* DATA PROVIDED

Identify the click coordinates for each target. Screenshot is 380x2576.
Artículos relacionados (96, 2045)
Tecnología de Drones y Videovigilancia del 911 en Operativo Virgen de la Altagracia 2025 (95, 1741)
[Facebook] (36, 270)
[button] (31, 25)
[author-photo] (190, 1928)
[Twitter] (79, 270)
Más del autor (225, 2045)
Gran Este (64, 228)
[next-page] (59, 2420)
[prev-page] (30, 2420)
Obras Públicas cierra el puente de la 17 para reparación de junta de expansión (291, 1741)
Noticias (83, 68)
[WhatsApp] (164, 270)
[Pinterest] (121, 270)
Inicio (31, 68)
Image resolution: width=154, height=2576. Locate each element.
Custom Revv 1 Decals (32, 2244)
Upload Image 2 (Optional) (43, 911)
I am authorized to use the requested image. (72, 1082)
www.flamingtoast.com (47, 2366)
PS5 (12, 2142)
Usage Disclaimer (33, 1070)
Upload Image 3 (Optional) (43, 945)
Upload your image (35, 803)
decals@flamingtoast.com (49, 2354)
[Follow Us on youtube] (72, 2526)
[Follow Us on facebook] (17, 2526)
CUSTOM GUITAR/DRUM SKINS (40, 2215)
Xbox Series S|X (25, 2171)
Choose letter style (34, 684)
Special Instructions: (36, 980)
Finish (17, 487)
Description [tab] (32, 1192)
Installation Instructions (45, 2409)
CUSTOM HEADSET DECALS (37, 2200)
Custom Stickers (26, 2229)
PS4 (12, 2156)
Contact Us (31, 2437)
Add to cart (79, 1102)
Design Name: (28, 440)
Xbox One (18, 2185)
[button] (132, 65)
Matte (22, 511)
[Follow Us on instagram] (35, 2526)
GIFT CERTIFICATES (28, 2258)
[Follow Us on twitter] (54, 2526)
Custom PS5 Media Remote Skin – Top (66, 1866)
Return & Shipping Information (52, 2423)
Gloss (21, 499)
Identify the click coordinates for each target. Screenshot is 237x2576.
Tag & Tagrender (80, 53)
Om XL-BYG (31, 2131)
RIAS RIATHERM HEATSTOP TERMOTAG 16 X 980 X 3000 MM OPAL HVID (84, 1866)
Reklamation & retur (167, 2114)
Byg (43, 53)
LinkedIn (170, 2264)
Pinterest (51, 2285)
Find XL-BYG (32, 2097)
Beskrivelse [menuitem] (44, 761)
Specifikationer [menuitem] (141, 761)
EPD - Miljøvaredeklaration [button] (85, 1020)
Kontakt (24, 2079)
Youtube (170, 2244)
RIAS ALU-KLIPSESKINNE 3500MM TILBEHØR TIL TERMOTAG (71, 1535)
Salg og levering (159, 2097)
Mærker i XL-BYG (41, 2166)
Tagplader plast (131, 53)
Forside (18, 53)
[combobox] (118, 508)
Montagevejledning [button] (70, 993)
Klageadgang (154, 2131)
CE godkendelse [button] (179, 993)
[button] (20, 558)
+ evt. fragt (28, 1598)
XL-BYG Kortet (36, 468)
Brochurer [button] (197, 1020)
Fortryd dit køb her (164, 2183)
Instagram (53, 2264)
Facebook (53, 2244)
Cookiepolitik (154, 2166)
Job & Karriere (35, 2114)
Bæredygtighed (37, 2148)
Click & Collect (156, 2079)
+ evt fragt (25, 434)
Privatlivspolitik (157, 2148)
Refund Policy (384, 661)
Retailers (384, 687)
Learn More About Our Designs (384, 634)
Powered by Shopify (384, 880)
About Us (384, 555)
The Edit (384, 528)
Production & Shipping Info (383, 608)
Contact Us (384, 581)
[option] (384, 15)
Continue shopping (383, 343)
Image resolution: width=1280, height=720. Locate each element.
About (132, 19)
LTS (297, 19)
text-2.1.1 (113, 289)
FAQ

* WHAT IS BEING ASKED
State how many lines of the material above contain the word "TERMOTAG". Say nothing else.

* OUTPUT
2